### Problem description
Reproduce exactly the span of lines that opens with the line containing "Click the autoscroll to source icon" and closes with the last line of the entries below.

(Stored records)
-- Opening Marker --

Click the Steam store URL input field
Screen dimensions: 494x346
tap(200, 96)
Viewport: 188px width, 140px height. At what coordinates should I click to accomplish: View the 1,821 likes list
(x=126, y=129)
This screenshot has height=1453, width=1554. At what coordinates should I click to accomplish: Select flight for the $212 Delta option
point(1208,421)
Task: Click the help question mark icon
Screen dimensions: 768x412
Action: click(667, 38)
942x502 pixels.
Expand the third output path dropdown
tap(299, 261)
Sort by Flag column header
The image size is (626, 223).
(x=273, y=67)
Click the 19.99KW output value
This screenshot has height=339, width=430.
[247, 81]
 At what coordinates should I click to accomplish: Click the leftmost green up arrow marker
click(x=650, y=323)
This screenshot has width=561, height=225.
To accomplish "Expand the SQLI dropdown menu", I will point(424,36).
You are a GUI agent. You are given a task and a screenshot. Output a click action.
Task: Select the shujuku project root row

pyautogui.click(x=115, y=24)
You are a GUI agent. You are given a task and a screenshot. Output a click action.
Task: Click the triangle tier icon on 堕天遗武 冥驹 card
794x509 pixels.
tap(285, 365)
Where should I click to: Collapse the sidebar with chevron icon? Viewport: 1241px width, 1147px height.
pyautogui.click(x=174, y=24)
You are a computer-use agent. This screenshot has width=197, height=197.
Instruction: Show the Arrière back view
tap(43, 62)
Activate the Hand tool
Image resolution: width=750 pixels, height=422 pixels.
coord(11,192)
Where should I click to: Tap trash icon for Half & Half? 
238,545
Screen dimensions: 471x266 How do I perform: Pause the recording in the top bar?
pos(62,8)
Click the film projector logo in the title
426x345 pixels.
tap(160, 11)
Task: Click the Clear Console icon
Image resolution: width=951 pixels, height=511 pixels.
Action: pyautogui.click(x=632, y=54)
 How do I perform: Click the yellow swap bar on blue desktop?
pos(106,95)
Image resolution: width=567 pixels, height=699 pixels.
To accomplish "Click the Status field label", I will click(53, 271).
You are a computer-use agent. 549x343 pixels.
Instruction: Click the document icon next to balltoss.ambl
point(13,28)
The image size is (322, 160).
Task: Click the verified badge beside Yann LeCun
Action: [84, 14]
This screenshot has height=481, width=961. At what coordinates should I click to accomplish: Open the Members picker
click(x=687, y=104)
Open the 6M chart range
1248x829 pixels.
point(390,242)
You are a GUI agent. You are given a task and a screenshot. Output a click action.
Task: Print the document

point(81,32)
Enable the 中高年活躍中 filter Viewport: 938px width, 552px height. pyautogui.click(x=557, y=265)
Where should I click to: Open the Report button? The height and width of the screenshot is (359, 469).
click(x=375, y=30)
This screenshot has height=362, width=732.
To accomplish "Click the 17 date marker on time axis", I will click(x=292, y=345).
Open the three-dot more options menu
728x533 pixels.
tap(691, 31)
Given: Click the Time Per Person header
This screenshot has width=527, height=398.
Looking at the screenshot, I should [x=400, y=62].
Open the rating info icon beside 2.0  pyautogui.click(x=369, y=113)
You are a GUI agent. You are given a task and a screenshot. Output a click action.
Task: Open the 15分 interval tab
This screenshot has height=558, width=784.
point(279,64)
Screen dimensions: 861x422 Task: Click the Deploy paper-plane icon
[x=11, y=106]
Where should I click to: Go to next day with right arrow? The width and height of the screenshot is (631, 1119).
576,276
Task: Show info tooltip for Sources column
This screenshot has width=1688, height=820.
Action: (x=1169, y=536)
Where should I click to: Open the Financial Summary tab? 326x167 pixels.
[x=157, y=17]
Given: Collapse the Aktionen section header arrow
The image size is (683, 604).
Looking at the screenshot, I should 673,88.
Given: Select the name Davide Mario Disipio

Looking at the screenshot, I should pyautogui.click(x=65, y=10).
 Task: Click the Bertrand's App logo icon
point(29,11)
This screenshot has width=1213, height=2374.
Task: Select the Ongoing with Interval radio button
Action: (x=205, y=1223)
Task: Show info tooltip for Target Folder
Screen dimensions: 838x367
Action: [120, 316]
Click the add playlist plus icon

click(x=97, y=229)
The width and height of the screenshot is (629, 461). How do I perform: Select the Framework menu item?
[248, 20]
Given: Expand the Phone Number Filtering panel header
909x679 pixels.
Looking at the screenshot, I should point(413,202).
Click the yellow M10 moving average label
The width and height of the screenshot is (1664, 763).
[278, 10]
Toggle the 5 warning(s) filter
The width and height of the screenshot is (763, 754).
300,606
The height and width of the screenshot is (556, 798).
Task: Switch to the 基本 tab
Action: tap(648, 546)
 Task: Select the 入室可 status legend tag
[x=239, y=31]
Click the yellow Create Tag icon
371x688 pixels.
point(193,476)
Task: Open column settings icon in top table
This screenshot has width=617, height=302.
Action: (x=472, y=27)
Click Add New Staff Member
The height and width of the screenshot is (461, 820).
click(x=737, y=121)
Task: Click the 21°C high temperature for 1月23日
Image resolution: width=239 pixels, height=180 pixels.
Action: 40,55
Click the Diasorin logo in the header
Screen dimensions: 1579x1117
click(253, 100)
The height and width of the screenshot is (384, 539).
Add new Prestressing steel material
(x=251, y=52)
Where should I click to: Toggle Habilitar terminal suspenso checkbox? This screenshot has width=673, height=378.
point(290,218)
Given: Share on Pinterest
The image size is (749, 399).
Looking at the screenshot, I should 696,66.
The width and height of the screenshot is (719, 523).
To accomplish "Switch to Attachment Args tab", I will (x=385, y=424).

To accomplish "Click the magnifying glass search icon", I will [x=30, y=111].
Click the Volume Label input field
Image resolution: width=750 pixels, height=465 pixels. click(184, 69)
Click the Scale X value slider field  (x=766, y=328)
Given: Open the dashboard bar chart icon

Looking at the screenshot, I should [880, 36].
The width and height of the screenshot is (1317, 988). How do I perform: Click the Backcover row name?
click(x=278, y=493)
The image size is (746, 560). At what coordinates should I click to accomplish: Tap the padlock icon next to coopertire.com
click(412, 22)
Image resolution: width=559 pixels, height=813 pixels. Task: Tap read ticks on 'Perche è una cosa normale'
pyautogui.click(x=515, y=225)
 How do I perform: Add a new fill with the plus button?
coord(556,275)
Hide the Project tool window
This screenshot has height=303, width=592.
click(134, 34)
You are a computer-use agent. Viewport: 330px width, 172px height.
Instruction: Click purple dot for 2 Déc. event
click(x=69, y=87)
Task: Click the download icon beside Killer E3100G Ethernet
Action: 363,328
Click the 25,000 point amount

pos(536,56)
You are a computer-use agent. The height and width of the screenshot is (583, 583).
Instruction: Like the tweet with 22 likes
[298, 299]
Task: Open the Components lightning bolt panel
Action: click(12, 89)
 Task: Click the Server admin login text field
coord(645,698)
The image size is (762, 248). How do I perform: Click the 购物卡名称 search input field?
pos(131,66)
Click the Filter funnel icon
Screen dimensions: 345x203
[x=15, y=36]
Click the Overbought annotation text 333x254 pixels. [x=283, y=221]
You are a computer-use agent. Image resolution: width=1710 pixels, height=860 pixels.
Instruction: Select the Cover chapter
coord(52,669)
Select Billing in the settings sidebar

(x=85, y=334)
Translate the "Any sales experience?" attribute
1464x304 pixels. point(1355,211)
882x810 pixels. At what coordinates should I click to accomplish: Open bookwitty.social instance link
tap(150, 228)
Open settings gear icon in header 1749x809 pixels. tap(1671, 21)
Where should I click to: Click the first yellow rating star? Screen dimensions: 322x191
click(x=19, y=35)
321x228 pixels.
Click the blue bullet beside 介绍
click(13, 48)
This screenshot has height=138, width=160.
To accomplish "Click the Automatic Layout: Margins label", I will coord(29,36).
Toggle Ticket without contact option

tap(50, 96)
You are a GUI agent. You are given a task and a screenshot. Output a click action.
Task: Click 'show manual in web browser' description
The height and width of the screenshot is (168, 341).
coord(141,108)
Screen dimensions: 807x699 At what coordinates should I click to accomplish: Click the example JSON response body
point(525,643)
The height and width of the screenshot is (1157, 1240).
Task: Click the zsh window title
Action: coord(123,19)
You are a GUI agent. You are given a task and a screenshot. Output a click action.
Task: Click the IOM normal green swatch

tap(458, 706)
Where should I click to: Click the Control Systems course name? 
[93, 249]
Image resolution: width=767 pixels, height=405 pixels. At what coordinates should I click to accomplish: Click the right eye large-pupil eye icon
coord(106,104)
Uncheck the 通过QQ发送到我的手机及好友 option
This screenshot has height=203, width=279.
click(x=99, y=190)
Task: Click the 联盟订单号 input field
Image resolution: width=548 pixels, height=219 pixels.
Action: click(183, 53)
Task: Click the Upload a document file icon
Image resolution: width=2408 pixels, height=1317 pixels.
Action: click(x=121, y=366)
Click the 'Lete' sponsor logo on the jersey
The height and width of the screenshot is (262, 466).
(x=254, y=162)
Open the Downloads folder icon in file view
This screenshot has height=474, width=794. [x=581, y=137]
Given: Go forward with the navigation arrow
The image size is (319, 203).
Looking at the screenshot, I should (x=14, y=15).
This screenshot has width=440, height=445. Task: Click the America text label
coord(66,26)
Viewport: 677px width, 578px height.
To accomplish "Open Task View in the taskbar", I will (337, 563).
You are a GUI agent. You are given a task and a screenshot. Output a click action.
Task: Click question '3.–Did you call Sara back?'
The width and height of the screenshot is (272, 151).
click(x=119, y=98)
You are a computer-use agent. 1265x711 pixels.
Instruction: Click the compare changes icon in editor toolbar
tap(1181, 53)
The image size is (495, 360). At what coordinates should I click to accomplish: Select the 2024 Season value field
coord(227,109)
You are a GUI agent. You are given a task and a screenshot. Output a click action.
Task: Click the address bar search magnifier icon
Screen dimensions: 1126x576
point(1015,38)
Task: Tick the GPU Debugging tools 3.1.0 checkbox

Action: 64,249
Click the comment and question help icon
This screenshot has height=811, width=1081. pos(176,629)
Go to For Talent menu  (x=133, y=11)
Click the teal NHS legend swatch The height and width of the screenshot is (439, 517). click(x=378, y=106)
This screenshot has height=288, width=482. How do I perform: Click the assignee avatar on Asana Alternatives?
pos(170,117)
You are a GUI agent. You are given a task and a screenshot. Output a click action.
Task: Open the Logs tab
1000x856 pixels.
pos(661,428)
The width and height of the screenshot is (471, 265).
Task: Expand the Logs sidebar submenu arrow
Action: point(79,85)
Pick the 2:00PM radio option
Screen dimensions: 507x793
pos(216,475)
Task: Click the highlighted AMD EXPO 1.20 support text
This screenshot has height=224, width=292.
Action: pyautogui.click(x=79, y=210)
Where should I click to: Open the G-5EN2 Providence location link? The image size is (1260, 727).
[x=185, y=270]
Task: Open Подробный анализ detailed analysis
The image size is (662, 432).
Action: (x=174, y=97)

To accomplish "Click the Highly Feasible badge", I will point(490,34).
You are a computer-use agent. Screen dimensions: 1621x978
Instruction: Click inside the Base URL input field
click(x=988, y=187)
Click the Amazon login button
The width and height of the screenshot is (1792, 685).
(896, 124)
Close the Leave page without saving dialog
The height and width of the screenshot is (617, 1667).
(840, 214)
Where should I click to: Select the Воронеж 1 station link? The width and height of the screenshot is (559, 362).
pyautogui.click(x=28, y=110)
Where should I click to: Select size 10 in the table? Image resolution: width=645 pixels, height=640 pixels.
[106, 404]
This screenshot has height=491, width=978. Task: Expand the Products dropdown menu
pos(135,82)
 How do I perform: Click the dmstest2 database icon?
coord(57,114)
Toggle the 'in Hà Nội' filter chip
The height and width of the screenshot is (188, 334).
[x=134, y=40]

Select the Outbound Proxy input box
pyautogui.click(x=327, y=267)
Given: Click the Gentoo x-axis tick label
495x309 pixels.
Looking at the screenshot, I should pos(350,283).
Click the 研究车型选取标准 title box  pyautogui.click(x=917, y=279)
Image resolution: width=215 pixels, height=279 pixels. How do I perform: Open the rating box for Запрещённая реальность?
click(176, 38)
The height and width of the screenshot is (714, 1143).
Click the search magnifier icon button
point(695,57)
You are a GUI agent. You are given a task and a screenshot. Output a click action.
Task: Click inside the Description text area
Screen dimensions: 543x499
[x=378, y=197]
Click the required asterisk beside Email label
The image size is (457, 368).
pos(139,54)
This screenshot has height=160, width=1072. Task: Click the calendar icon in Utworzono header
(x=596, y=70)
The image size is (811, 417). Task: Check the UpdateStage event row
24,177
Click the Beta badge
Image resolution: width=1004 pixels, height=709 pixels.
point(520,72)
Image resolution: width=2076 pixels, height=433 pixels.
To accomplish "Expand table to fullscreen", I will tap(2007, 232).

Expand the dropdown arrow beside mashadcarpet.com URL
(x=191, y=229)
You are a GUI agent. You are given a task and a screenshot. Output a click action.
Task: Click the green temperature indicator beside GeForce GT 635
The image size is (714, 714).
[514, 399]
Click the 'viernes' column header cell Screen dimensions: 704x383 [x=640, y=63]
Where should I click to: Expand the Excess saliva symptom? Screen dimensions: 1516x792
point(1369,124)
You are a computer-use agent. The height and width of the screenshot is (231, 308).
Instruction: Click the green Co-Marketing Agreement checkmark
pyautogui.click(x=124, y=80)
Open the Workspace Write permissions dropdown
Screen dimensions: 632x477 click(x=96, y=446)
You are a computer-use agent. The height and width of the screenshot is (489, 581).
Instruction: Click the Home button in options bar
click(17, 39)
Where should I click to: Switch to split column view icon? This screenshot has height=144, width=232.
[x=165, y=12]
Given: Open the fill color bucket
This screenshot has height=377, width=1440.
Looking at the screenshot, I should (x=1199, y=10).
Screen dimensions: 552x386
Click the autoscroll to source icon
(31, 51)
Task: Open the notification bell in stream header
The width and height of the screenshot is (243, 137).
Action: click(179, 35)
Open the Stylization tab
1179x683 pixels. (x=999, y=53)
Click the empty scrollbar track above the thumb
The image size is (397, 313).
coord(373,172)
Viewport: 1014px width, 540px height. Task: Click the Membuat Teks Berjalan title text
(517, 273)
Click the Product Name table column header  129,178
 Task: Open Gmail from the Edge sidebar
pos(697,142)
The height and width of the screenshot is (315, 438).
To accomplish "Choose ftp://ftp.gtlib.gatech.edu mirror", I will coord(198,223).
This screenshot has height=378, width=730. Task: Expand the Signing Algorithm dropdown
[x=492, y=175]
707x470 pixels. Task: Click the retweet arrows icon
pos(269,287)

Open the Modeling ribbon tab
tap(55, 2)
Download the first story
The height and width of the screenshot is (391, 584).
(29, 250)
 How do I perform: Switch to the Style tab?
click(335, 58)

-- Closing Marker --

### The answer
Click the autoscroll to source icon
(31, 51)
Task: Open the notification bell in stream header
The width and height of the screenshot is (243, 137).
Action: click(179, 35)
Open the Stylization tab
1179x683 pixels. (x=999, y=53)
Click the empty scrollbar track above the thumb
The image size is (397, 313).
coord(373,172)
Viewport: 1014px width, 540px height. Task: Click the Membuat Teks Berjalan title text
(517, 273)
Click the Product Name table column header  129,178
 Task: Open Gmail from the Edge sidebar
pos(697,142)
The height and width of the screenshot is (315, 438).
To accomplish "Choose ftp://ftp.gtlib.gatech.edu mirror", I will coord(198,223).
This screenshot has height=378, width=730. Task: Expand the Signing Algorithm dropdown
[x=492, y=175]
707x470 pixels. Task: Click the retweet arrows icon
pos(269,287)

Open the Modeling ribbon tab
tap(55, 2)
Download the first story
The height and width of the screenshot is (391, 584).
(29, 250)
 How do I perform: Switch to the Style tab?
click(335, 58)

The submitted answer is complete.